Patent Pending
Traditional air quality monitoring often lacks the resolution to pinpoint specific emission sources within a city, leaving "hyperlocal" pollution spikes undetected. To address this, researchers at UC Berkeley have developed INFE²R, a sophisticated method for detecting and refining airborne pollutant emissions at a neighborhood scale. The system utilizes a Weather Research and Forecasting (WRF) module to generate high-resolution meteorological inputs, which are then processed through a Stochastic Time Inverted Lagrangian Transport (STILT) module to create a source-receptor transfer matrix. By combining prior emission estimates with a cross-dimensional assimilation of both fixed and mobile sensor measurements, the platform employs Bayesian inversion to generate highly accurate posterior emission estimates. This allows for a granular understanding of how pollutants move and accumulate in specific urban localities.
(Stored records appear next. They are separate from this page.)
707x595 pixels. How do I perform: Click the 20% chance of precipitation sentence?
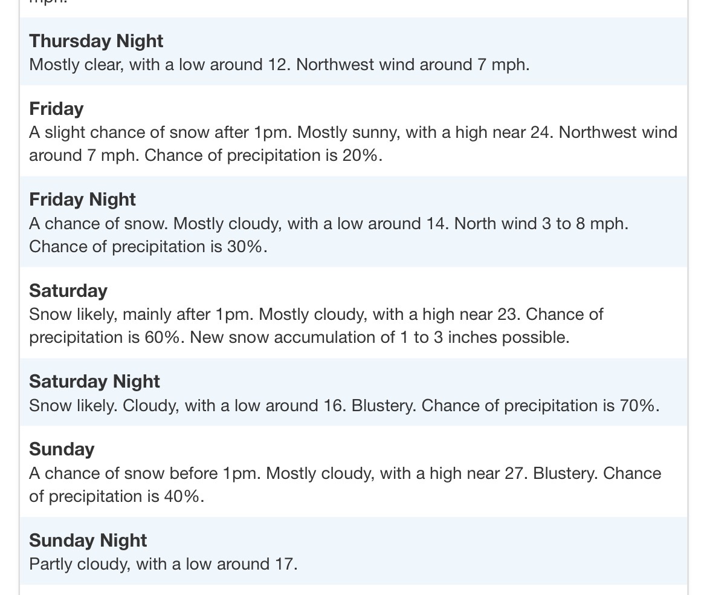(263, 155)
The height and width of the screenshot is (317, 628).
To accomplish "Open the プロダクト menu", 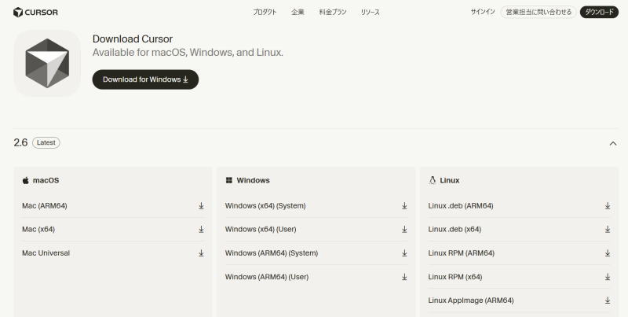I will coord(265,12).
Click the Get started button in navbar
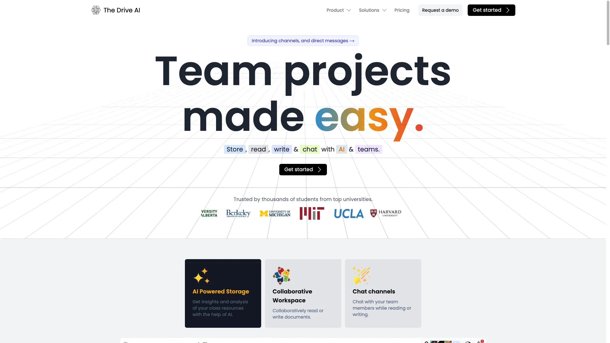 point(491,10)
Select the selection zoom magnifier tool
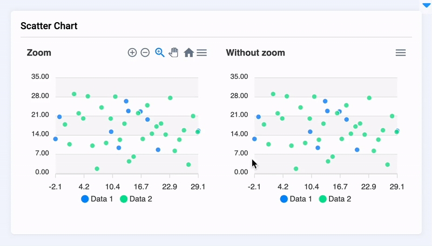This screenshot has height=246, width=432. pyautogui.click(x=159, y=52)
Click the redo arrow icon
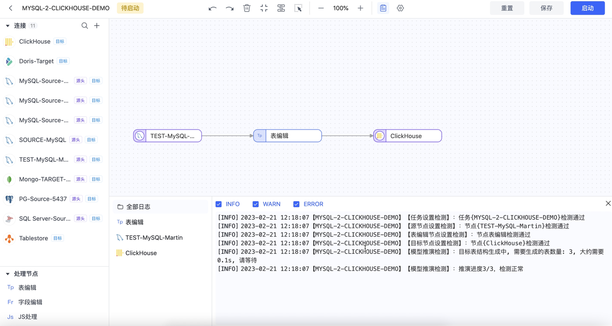Viewport: 612px width, 326px height. click(230, 8)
Environmental Justice Initiatives: Identifying specific "hotspots" where localized emissions disproportionately affect vulnerable communities to guide targeted mitigation. Urban Regulatory Monitoring: Enabling city officials to monitor industrial zones or shipping ports with high precision to ensure compliance with air quality standards. Public Health Research: Providing high-resolution exposure data to help epidemiologists link specific local pollutant sources to health outcomes in residents. Traffic and Infrastructure Planning: Assessing the real-world impact of new transit routes or low-emission zones on street-level air quality. Smart City Integration: Enhancing municipal sensor networks with predictive modeling to provide residents with real-time, hyperlocal air quality alerts.
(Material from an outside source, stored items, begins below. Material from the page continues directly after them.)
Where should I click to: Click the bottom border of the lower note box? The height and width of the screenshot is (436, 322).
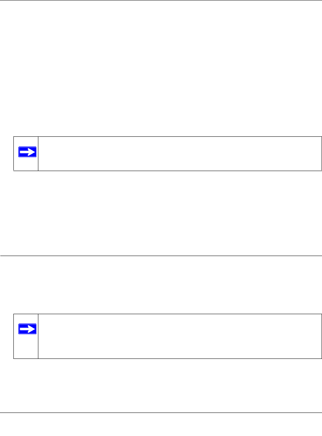[168, 358]
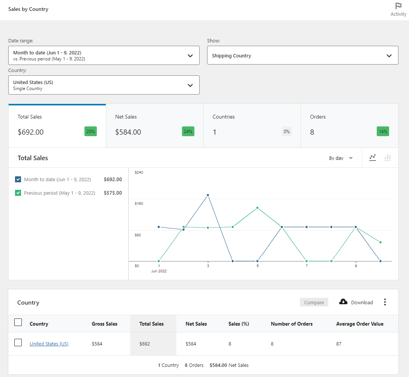The height and width of the screenshot is (377, 409).
Task: Click the Compare button
Action: click(314, 302)
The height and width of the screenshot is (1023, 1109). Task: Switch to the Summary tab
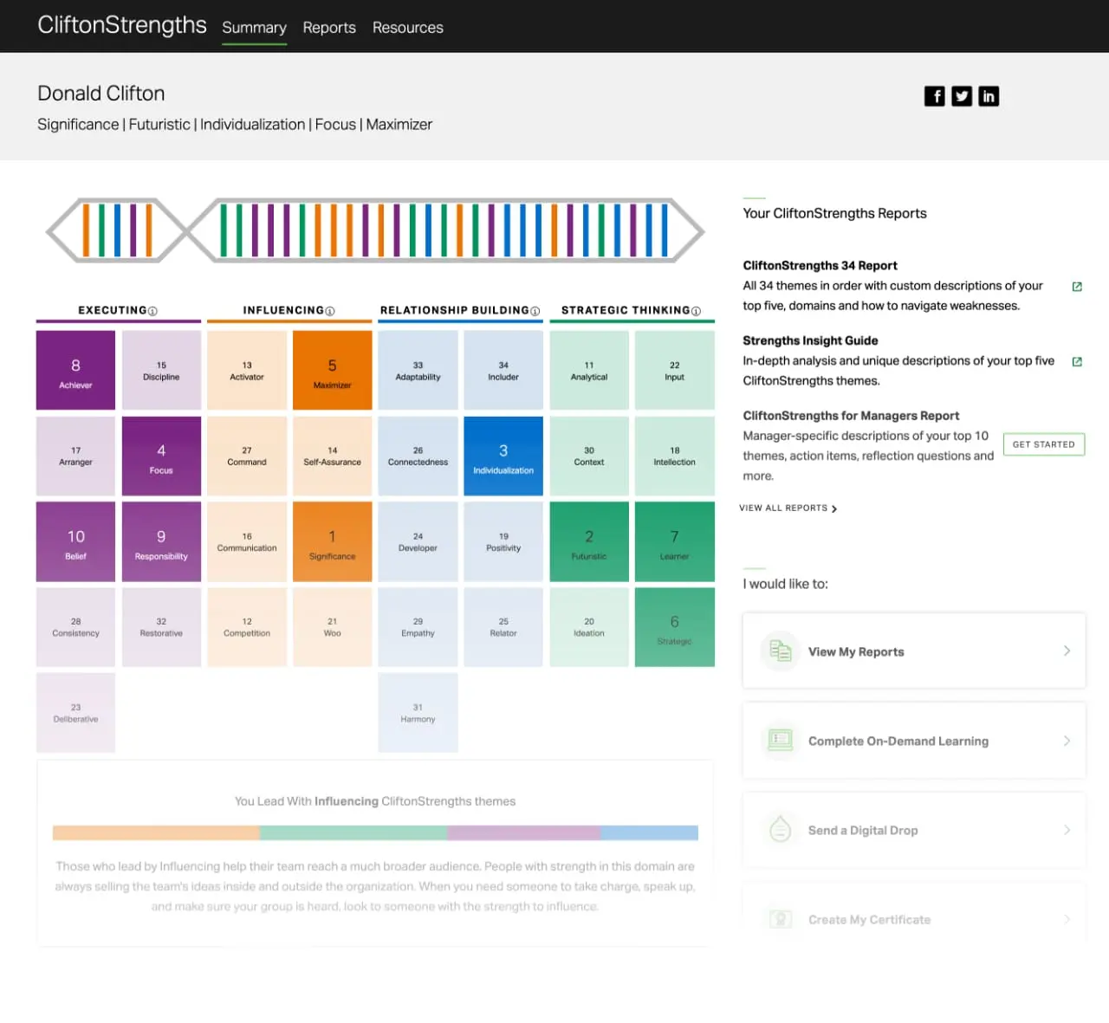tap(254, 27)
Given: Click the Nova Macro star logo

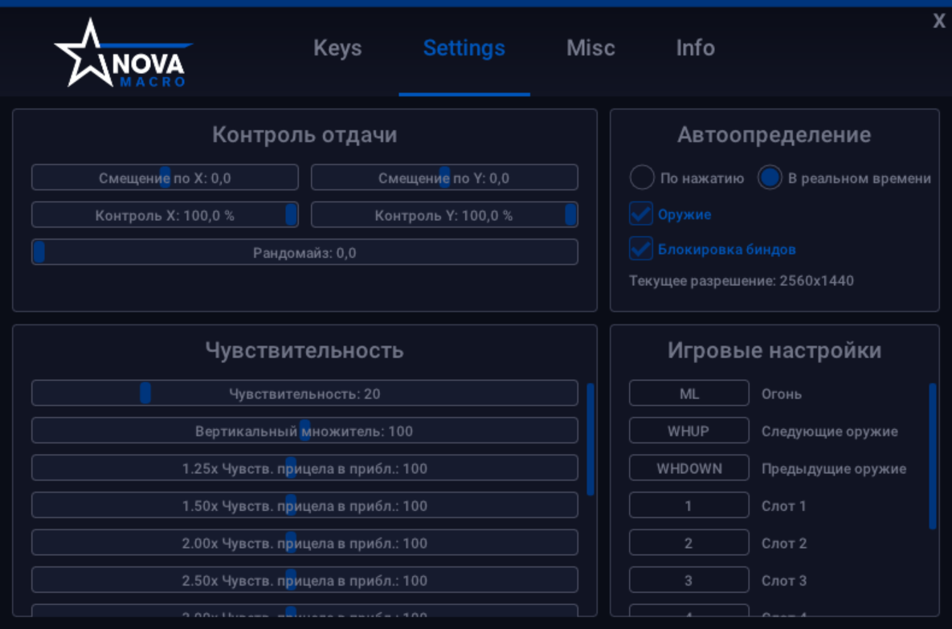Looking at the screenshot, I should click(123, 54).
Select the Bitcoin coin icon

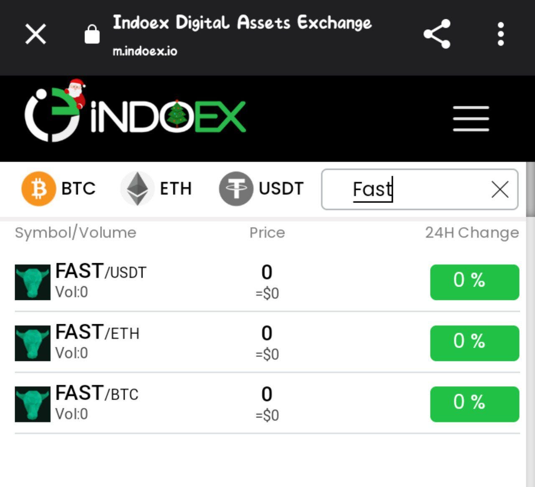click(38, 189)
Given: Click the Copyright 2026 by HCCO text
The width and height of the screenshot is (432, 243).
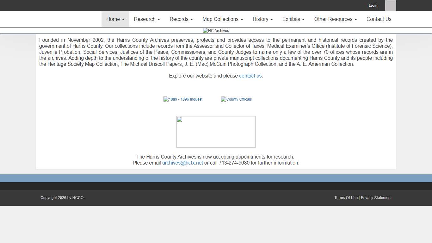Looking at the screenshot, I should click(x=62, y=198).

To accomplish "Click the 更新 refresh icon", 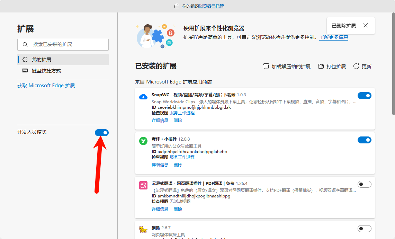I will pyautogui.click(x=356, y=66).
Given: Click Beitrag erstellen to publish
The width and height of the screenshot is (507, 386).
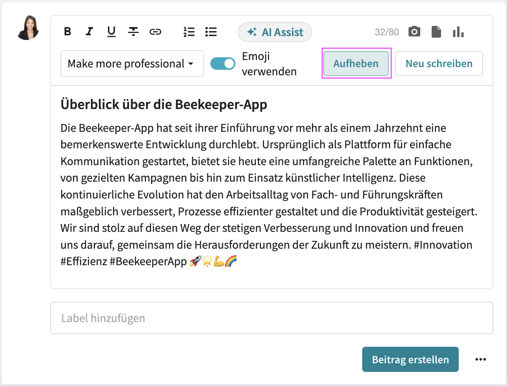Looking at the screenshot, I should click(x=410, y=359).
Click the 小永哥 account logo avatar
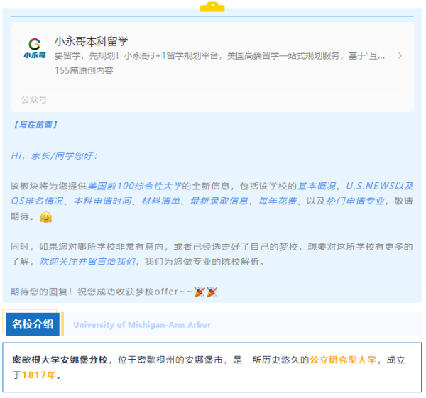The width and height of the screenshot is (426, 398). pyautogui.click(x=34, y=49)
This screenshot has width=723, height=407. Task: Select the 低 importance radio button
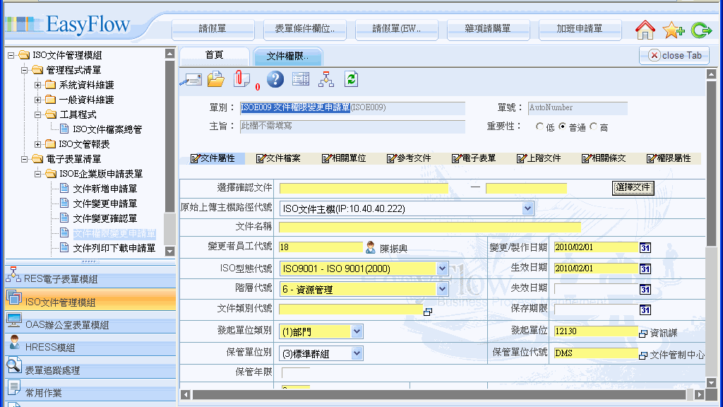(x=540, y=127)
Hyperlocal Resolution: Moves beyond coarse regional models to provide emission data at the scale of individual city blocks or specific emission cells. Data-Rich Assimilation: Successfully merges data from traditional fixed stations with mobile sensors (such as those mounted on vehicles) to create spatiotemporally dense observations. Advanced Transport Modeling: Accounts for complex urban wind patterns and atmospheric conditions by integrating the industry-standard WRF and STILT algorithms. Rigorous Statistical Analysis: Employs Bayesian inversion to reduce uncertainty, reconciling theoretical emission models with actual real-world measurements. Dynamic Refinement: Continually updates posterior estimates as new data is assimilated, allowing the system to adapt to changing urban environments and emission patterns.